*** Block opens ***

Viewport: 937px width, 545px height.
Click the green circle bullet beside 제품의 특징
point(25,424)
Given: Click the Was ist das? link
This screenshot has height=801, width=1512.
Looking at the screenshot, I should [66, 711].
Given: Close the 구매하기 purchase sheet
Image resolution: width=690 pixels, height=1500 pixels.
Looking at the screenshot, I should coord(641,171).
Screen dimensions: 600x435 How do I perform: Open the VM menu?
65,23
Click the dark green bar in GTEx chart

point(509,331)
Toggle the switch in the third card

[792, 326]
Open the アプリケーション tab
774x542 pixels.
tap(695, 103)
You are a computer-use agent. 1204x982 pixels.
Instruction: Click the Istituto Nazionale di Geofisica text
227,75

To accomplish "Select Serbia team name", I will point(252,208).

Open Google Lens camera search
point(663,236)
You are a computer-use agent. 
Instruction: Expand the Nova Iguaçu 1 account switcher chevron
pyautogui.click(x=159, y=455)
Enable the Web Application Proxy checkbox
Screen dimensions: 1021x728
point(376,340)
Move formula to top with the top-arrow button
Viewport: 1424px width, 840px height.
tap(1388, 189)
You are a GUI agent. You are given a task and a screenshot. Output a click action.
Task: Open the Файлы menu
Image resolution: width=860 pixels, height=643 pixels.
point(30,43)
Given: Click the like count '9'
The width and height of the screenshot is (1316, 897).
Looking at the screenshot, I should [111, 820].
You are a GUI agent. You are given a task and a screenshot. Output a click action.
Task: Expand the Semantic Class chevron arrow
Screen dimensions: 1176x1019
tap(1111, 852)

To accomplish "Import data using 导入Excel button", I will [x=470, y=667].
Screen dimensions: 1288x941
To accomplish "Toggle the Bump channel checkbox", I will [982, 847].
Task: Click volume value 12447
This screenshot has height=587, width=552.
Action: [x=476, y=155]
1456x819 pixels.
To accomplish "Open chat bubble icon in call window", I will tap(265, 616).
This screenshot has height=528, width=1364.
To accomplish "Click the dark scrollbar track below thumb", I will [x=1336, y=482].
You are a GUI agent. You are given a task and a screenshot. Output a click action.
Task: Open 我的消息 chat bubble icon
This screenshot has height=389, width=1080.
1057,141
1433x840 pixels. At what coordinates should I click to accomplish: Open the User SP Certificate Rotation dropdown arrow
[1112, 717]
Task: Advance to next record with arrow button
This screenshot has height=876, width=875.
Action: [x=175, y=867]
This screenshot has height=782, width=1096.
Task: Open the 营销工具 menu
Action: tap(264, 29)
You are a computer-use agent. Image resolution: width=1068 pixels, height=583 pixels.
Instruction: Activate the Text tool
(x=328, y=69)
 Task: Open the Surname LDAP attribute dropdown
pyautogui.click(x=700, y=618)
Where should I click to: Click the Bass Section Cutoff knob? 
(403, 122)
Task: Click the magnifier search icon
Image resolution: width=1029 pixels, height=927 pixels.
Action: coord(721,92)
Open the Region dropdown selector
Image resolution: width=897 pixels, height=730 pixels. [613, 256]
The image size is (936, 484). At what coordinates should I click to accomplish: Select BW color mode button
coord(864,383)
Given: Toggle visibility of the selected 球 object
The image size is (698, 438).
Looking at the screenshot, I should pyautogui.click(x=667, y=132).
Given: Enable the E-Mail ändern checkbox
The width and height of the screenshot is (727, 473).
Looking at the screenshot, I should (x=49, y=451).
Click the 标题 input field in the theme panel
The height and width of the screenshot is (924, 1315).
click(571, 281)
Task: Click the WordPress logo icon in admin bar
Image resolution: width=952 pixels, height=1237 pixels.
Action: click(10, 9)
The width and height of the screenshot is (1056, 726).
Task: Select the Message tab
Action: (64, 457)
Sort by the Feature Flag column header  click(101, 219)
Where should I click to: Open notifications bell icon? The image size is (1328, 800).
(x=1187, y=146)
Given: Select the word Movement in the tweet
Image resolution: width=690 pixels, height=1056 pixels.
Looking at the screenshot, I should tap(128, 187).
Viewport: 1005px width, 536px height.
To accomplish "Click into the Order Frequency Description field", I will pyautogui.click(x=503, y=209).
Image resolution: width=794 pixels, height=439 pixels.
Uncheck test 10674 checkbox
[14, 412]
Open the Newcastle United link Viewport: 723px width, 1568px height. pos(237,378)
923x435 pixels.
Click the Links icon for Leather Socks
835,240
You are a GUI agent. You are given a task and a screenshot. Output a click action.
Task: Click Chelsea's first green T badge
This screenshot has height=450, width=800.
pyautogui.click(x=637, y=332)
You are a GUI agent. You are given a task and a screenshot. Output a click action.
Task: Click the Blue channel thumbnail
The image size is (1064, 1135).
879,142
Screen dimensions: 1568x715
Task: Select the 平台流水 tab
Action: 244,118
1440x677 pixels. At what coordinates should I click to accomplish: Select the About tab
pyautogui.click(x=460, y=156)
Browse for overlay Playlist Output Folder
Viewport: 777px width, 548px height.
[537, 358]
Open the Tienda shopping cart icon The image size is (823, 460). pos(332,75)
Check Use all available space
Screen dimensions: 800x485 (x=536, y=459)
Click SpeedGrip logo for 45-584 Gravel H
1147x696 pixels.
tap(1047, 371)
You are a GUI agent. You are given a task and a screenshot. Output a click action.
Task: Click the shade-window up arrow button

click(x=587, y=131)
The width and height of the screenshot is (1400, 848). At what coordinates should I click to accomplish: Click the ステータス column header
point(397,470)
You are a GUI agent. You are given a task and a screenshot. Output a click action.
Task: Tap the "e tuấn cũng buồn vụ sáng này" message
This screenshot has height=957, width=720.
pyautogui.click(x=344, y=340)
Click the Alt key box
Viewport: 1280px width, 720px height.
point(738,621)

*** Block closes ***

Work out how many lines in the entries contain the string "computer", then reply with that number and nothing more.

3